**DATA IN THIS EXERCISE:**
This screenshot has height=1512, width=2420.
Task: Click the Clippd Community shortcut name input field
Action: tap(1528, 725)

---

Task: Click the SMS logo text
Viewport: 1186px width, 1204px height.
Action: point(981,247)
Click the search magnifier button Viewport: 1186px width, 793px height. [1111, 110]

...

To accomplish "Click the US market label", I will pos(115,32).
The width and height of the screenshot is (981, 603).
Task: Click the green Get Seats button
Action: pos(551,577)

**TASK TO COMPLETE:** From the entries above, give again exactly the lines running from the line with "Task: Click the SMS logo text" to the line with "Click the search"; include both of those lines.

**ANSWER SECTION:**
Task: Click the SMS logo text
Viewport: 1186px width, 1204px height.
Action: point(981,247)
Click the search magnifier button Viewport: 1186px width, 793px height. [1111, 110]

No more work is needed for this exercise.